On being appointed Sheriff of Selkirkshire, Sir Walter Scott stayed at the inn in 1779, before living at Ashiestiel House. At the inn Sir Walter met William Wordsworth and his sister Dorothy during their tour of the Scottish Borders which produced a wealth of poetry and prose including those lines, ‘Yarrow Unvisited’:
“And when we came to Clovenfords so said my winsome marrow.
What’er betide we’ll turn aside and see the braes of Yarrow”.
Today Sir Walter Scott’s statue stands in the forecourt of the Clovenfords Hotel watching over the village with a tolerant, benign and compassionate smile at the corner of his mouth, irrespective of the many changes taking place around him, symbolizing the greatness and the spirit that makes similar villagers to Clovenfords, so important to the integral life of the Scottish Borders.

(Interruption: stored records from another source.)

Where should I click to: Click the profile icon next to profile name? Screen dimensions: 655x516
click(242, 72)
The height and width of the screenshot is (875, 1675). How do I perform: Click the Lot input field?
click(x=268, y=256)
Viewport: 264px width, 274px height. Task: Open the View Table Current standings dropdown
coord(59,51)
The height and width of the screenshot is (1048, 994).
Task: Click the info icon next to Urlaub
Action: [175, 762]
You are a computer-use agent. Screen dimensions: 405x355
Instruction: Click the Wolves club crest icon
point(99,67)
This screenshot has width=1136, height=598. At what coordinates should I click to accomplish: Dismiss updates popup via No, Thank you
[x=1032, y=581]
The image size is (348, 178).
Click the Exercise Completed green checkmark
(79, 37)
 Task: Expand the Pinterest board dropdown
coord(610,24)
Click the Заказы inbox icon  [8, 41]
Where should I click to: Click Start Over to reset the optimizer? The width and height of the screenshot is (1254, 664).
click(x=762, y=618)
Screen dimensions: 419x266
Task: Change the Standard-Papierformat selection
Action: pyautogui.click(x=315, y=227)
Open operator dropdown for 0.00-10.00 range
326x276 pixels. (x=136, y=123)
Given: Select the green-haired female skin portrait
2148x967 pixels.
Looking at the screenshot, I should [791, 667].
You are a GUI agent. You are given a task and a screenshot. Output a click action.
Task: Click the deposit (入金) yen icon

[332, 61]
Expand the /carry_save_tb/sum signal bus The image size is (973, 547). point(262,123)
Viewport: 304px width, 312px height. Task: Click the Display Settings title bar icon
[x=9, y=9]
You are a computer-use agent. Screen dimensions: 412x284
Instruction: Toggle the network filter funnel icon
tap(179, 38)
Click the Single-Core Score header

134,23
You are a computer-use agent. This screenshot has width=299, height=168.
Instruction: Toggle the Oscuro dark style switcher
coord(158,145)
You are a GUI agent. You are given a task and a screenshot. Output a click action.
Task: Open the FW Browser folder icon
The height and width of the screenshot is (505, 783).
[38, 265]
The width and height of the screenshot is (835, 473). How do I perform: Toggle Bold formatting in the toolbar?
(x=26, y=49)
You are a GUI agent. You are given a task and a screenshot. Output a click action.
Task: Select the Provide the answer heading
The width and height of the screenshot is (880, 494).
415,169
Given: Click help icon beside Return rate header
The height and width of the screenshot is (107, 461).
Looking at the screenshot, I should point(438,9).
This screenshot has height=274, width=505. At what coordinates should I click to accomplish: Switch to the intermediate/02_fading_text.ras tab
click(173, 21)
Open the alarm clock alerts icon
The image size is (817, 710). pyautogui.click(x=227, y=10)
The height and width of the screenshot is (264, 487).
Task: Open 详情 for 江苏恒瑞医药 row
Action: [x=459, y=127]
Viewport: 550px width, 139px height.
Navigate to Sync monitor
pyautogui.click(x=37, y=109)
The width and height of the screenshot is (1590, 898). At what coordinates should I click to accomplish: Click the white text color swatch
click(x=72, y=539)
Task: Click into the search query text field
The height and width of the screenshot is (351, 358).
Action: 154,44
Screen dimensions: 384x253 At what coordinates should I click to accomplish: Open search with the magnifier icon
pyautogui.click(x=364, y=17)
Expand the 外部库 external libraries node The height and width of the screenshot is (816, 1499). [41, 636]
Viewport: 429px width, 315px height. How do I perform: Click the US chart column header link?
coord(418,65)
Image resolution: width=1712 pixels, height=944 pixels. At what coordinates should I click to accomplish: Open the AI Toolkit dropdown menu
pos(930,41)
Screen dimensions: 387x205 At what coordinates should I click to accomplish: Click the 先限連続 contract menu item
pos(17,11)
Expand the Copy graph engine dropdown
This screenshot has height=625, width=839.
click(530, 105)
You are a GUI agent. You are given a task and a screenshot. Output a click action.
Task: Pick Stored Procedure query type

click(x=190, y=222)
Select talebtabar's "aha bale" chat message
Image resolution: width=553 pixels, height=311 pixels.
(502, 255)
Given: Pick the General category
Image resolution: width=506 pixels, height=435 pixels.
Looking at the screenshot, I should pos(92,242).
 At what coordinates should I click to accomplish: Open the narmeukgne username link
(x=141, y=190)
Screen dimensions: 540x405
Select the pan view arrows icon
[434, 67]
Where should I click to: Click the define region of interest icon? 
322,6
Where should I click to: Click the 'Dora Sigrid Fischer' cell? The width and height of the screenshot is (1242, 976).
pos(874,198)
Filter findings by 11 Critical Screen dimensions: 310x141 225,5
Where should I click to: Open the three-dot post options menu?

John Leyden, a bosom friend of Sir Walter Scott, a contemporary poet, minister in the Church of Scotland, historian, philosopher, and surgeon. In 1792, when only 17 years of age, Dr Leyden taught in the village school, in Millbank Road. A stone dye, part of a gable end, is all that remains of the school which was fondly known as ‘The Luggie’. The site of the school is marked by a granite slab which was erected in his memory in 1911.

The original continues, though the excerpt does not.